Justin with Gorilla "wood" Glue adds oak plugs
to fill screw holes. At right, note the "X" marked
by installers to indicate where screws were needed.















The final phase will entail sanding and refinishing the floors with a water-based polyurethane tinted to help bring all the various wood types together.

Lessons Learned from Using Reclaimed Flooring

You save some trees….
Many of today’s woods are shipped from around the world and can come from unsustainable forestry practices. Purchasing FSC (Forest Stewardship Council certified wood) wood was an option, but it was more than three times as expensive as the reclaimed wood (albeit that’s without factoring in the extra installation costs we will incur with the reclaimed flooring).
You preserve a little bit of history…..
Aesthetically, it gives a patina and richness to our floor that you won’t get in a new floor. Additionally, historic flooring is likely to offer greater board length and width. Our 16-foot lengths are a unique feature.
You support local business/organizations…..
Most of the reclaimed material you will find is processed by a local business or organization (Habitat in our case).
You reduce transportation costs associated with the product…
And more importantly, the carbon footprint associated with the transportation and manufacturing of the product.
You will not get perfect pieces…..
Deconstruction is an evolving practice. The quality of your wood is dependant upon the skill of the people removing the pieces. Some of the deconstruction groups are now removing flooring in sheets.  Later, without the pressure of time, they separate the boards, which helps preserve the tongues and grooves that are essential to the integrity of the floor. 
The lifespan of your floors might be shorter than that of a new board…..
Because these boards have been sanded already at least once in their history, the amount of usable floor surface can be diminished.  Of course if you start with a 1” thick piece of barn board or some other such stock, you could get more wood than current flooring provides. In our view, it’s infinitely better to have the real hardwood that’s left in the used boards than to install laminated wood floors whose surface is less than ¼ inch and have one life (no sanding and refinishing).
You will not have a perfect surface…..
History has marked used wood flooring, with scratches, holes, stains and other blemishes. While sanding and refinishing will minimize many of these imperfections, you will never have the new floor look that is achieved with an out of the box product. We choose to view the imperfections as “character” and like the fact that no two of our floors will look alike.
Increased time and Labor…..
This is the biggie. Our installers would have finished installation in less than two days with new wood flooring, and another day (or two ½ days) would have been needed for sanding and finishing this flooring. Our project went over budget after the second day, because the labor necessary to sort the good floor pieces from the unusable ones, in addition to prepping boards that required cleaning (of the tongues) or cutting (of bad pieces), and then figuring out how to best fit them together, was much higher than anticipated. In fact, if it weren’t for the intervention of Justin, we might still be in a standoff over labor expectations and the related cost of such labor.

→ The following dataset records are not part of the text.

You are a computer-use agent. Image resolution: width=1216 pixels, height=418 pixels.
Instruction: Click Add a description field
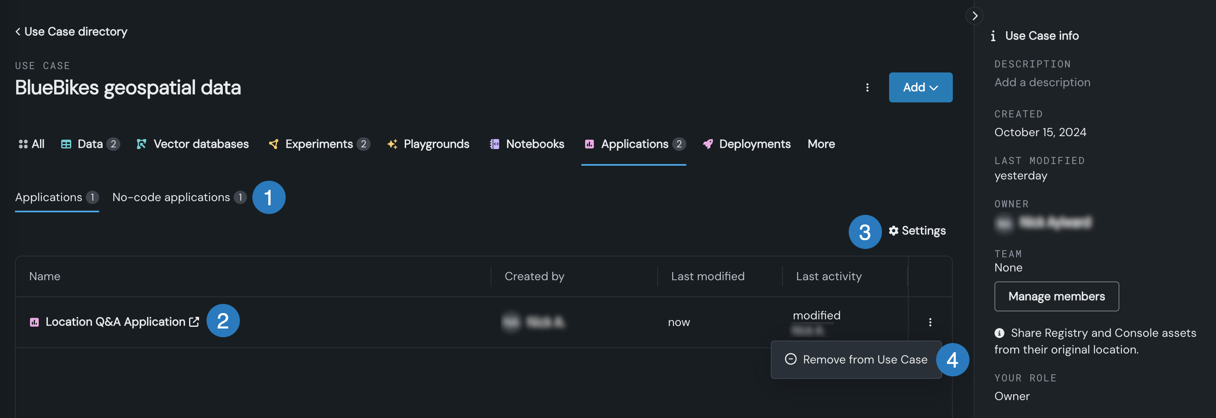point(1042,82)
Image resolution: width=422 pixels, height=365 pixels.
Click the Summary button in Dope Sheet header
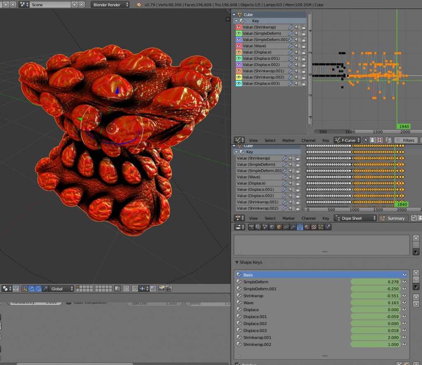pos(393,218)
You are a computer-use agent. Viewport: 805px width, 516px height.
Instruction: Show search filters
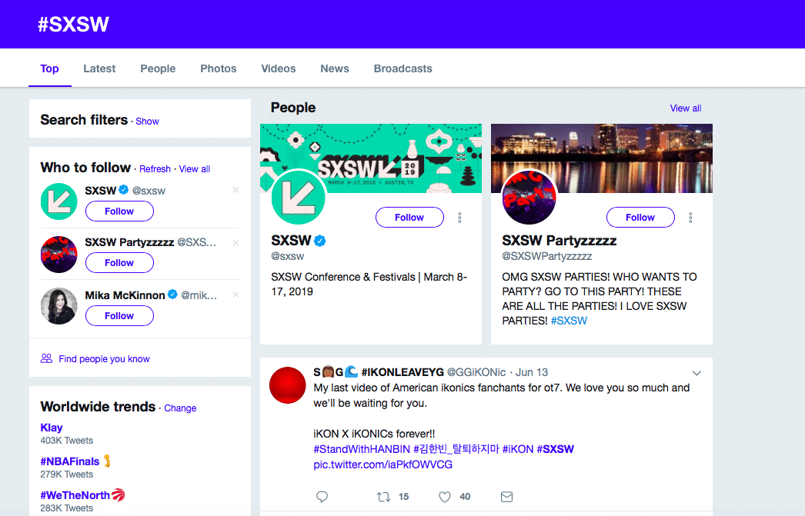click(x=147, y=121)

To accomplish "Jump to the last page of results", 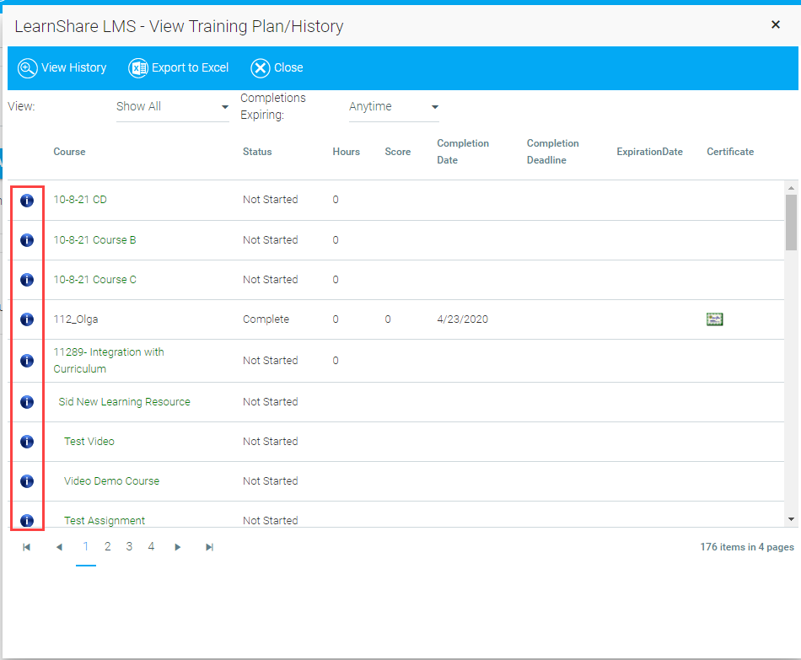I will 209,547.
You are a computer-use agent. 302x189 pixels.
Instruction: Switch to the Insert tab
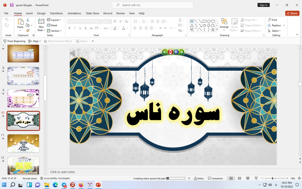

In the future, I will be able to post on the total cost of the floor, since we are still waiting to learn what the sanding and finishing price will be. 
Finished installation, ready for sanding and refinishing with low VOC polyurethane.

New red oak flooring in master bedroom, ready for sanding and finishing.



















After the Memorial Day weekend, the sanding commenced. Above left, the contrast between the "new" wood and the old. Above right, the "first pass" results in a fairly uniform floor.